*WHAT YOU WILL DO*. Each entry, as given, must be output unchanged.

*DATASET RECORDS*.
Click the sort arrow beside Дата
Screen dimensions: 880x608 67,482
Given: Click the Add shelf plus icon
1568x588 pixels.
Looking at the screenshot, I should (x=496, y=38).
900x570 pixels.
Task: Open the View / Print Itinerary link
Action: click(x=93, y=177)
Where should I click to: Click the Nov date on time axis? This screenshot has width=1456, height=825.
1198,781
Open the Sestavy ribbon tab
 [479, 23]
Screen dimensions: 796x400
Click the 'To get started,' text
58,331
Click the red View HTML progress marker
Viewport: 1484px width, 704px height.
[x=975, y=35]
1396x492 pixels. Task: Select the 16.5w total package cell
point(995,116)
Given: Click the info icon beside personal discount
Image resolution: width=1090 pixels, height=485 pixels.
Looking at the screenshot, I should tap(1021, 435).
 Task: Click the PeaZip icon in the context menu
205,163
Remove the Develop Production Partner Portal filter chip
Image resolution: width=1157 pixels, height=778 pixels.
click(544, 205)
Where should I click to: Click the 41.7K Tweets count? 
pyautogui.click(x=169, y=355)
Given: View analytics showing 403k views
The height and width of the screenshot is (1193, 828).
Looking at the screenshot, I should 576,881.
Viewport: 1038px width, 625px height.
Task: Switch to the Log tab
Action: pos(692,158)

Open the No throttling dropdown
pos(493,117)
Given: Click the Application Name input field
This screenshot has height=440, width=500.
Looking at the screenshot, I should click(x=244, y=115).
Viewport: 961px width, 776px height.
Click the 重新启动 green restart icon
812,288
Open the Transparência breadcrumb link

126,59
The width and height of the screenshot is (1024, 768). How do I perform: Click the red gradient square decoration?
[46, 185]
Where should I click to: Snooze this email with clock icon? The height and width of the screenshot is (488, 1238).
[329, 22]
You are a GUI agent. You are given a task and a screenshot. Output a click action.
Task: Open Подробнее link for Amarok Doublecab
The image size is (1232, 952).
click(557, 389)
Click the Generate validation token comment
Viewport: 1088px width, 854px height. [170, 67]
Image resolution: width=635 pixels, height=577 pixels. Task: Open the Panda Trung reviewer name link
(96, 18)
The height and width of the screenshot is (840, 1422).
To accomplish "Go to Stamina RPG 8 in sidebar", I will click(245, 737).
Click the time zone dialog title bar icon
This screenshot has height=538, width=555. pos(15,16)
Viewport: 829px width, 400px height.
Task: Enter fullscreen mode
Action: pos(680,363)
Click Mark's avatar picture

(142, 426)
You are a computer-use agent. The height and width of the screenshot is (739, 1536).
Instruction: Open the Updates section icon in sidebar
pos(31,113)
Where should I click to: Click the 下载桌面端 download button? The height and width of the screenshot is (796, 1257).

*WRITTEN REPLY*.
Click the sort arrow beside Дата
Screen dimensions: 880x608 67,482
Given: Click the Add shelf plus icon
1568x588 pixels.
Looking at the screenshot, I should (x=496, y=38).
900x570 pixels.
Task: Open the View / Print Itinerary link
Action: click(x=93, y=177)
Where should I click to: Click the Nov date on time axis? This screenshot has width=1456, height=825.
1198,781
Open the Sestavy ribbon tab
 [479, 23]
Screen dimensions: 796x400
Click the 'To get started,' text
58,331
Click the red View HTML progress marker
Viewport: 1484px width, 704px height.
[x=975, y=35]
1396x492 pixels. Task: Select the 16.5w total package cell
point(995,116)
Given: Click the info icon beside personal discount
Image resolution: width=1090 pixels, height=485 pixels.
Looking at the screenshot, I should tap(1021, 435).
 Task: Click the PeaZip icon in the context menu
205,163
Remove the Develop Production Partner Portal filter chip
Image resolution: width=1157 pixels, height=778 pixels.
click(544, 205)
Where should I click to: Click the 41.7K Tweets count? 
pyautogui.click(x=169, y=355)
Given: View analytics showing 403k views
The height and width of the screenshot is (1193, 828).
Looking at the screenshot, I should 576,881.
Viewport: 1038px width, 625px height.
Task: Switch to the Log tab
Action: pos(692,158)

Open the No throttling dropdown
pos(493,117)
Given: Click the Application Name input field
This screenshot has height=440, width=500.
Looking at the screenshot, I should click(x=244, y=115).
Viewport: 961px width, 776px height.
Click the 重新启动 green restart icon
812,288
Open the Transparência breadcrumb link

126,59
The width and height of the screenshot is (1024, 768). How do I perform: Click the red gradient square decoration?
[46, 185]
Where should I click to: Snooze this email with clock icon? The height and width of the screenshot is (488, 1238).
[329, 22]
You are a GUI agent. You are given a task and a screenshot. Output a click action.
Task: Open Подробнее link for Amarok Doublecab
The image size is (1232, 952).
click(557, 389)
Click the Generate validation token comment
Viewport: 1088px width, 854px height. [170, 67]
Image resolution: width=635 pixels, height=577 pixels. Task: Open the Panda Trung reviewer name link
(96, 18)
The height and width of the screenshot is (840, 1422).
To accomplish "Go to Stamina RPG 8 in sidebar", I will click(245, 737).
Click the time zone dialog title bar icon
This screenshot has height=538, width=555. pos(15,16)
Viewport: 829px width, 400px height.
Task: Enter fullscreen mode
Action: pos(680,363)
Click Mark's avatar picture

(142, 426)
You are a computer-use agent. The height and width of the screenshot is (739, 1536).
Instruction: Open the Updates section icon in sidebar
pos(31,113)
Where should I click to: Click the 下载桌面端 download button? The height and width of the screenshot is (796, 1257).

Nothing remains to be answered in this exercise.